In Chicago, we escaped that, my dad emphasized. And we should always fight against it.
But many of the Irish politicians used their elevated positions to reinforce their own power, even while marking great achievements that left mixed legacies.
The city reversed the flow of the Chicago River to purify our drinking water, but at the expense of America’s river system ecology. Meanwhile, pols bolstered their clout by requiring water service lines be made of lead, so only their backers in the plumbers’ union could do the work. It’s a multibillion-dollar legacy we’re still struggling to fix today.
Business leaders and politicians backed the 1909 Burnham Plan to remake the city. But the changes they touted also included racial covenants and led to the creation of public housing projects like the Robert Taylor Homes that further segregated our city.
They encouraged the building of single-family homes, but power brokers’ redlining prevented Black Chicagoans from getting home loans.
They let aldermen use zoning to extort contributions from companies.
They built a car-friendly city as they made it illegal for transit companies to raise their fares.
My father told us about the Chicago of his youth, a city of 3.6 million people that was hollowed out by corruption and racism. Instead of preserving post-Fire buildings as monuments to commerce and learning and religion, Chicago sought ways to replace them.
Yet there is so much we have done in the past 150 years. We’re not the city we could be, but we’ve made real progress.
In 1997, a City Council committee declared it wasn’t Mrs. O’Leary or her cow who started the fire, shining a light on historical research that some think puts to rest the calumny of popular accounts.
In the 1990s, the city was rocked by bribery scandals involving illegal dumping and aldermanic corruption. But with each new federal investigation, the range of easy corruption schemes narrows.
The high-rise public housing that isolated so many people of color has been demolished, even as the promise of integrating former residents into Chicago’s communities has largely failed to come true.
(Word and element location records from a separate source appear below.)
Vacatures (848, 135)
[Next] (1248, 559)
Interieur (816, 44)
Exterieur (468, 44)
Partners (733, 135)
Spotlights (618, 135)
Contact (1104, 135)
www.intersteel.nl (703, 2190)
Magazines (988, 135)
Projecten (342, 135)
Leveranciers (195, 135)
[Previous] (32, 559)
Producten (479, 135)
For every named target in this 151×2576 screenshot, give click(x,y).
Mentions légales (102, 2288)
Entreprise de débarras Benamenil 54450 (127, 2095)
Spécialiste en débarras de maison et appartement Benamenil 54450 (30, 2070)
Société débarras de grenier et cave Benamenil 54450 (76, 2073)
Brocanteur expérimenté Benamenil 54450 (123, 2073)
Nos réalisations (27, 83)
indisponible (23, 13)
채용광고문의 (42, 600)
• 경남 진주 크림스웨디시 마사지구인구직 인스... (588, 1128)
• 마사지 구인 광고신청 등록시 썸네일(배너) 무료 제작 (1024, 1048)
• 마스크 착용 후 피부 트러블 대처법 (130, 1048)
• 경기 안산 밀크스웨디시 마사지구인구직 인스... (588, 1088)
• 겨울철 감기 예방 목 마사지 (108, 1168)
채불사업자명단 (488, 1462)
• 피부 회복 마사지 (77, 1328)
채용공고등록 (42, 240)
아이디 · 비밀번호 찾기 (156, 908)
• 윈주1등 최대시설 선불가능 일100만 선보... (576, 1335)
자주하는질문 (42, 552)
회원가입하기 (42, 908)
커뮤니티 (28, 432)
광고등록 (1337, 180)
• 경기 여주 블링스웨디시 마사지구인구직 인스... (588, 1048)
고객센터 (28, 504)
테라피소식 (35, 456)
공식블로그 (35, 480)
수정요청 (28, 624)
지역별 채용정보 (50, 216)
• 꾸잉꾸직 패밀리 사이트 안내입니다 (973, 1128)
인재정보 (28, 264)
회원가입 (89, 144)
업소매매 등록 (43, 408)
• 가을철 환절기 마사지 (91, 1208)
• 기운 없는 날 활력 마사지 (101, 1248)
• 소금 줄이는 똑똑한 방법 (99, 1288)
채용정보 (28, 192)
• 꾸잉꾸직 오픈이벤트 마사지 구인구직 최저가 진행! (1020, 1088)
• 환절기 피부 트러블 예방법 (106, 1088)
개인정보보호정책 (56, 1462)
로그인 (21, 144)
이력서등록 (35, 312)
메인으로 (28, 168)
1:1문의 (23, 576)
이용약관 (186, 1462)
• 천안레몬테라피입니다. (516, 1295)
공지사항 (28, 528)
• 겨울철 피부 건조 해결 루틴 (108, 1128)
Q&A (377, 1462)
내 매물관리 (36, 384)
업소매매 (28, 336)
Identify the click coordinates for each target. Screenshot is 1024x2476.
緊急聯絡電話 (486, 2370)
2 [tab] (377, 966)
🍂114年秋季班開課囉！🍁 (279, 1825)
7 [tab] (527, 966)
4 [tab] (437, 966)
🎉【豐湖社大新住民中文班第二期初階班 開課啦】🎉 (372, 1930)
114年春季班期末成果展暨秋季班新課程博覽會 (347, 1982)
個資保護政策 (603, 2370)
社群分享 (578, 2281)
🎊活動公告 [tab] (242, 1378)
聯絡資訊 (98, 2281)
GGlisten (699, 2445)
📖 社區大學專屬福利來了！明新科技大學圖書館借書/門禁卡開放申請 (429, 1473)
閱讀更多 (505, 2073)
It’s harder today for city leaders to ignore the crime plaguing parts of our city than when we last saw murders spike in the 1990s because more people are paying attention now.
Chicago still is one of the most segregated cities in the country, but neighborhoods like once-majority-white Rogers Park and even Bridgeport, now have no racial or ethnic majority.
What can Chicago become in the next 50 years? To find out, we need to keep a bright light on the less-savory legacies of those who rebuilt Chicago after the fire. And as we continue the task of rebuilding, aim to make Chicago a place that welcomes everyone.
Liam Ford is a former Tribune editor and fifth generation Chicagoan.